My practices are not because I’m a party pooper or not a celebratory person. Quite the opposite. I love to celebrate. I’m probably the best person you could have around you if you are celebrating anything in your life. Literally nothing gives me more joy than seeing people come up. Especially oppressed and marginalized people. I’m just not very good at celebrating myself. And, I don’t say that with false modesty. I’m probably the absolute worst promoter for anyone who has books they have written and have for sale. Oftentimes, I don’t even bring it up. Even if I’m talking/presenting before people.
There just wasn’t much positive messaging directed at me when I was growing up. There were a multitude of reasons for this, most of which can be easily explained by understanding the trauma of white supremacy and the unquestionable impact these things had on the spiritual and mental health of my parents and family. I, like millions of others, was scarred violently by this process and as a result, it has taken me about 40 years to finally start to realize that I deserve space to walk on this earth like anyone else.
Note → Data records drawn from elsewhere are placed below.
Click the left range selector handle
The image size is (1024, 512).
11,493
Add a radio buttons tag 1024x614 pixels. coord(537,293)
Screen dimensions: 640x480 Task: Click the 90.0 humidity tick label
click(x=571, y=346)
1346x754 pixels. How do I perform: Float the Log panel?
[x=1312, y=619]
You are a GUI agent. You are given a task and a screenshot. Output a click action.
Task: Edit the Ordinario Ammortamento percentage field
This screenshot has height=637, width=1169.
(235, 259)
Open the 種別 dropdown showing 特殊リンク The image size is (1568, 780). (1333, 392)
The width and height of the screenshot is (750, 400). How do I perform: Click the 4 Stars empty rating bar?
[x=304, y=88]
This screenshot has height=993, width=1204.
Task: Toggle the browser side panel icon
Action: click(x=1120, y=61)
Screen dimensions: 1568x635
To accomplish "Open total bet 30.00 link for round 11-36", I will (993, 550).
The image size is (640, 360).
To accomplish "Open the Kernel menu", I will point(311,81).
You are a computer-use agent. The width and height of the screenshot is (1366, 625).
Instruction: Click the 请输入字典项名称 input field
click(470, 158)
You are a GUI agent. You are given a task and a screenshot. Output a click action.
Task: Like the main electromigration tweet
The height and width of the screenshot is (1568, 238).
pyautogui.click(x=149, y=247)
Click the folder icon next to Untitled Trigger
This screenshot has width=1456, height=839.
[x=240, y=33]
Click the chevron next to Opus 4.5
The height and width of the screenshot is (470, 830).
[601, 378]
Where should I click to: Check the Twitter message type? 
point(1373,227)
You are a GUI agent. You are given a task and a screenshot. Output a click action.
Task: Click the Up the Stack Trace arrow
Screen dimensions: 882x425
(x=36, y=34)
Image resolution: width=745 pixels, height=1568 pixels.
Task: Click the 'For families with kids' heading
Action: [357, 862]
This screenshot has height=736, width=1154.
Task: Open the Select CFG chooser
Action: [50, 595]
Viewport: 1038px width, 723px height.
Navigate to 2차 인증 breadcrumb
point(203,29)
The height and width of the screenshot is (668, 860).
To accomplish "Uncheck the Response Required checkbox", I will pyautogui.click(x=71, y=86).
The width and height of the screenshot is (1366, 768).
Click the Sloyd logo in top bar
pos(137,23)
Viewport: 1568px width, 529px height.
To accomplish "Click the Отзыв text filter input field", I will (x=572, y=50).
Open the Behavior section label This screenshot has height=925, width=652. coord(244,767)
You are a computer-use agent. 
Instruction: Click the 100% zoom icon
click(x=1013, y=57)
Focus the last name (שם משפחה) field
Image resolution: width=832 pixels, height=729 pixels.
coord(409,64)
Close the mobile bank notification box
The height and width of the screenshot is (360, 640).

The other element is that in African culture, or I should say the Revolutionary African Personality of the Nkrumahist/Tureist revolutionary Pan-Africanist ideology that have spent decades working intensely to make a genuine aspect of my life, teaches us to prioritize being collective beings. Consequently, in our way of looking at the universe, things like birthdays are not just opportunities for individual recognition and adulation. Besides being a method of attempting to combat oppression and depression, I can’t see how or why I should be celebrated for something I had no control over. Instead, we/I see birthdays as a day of reflection. A day to commemorate our continued journey to improve and become better people. A day to assess how I can contribute more, contribute better.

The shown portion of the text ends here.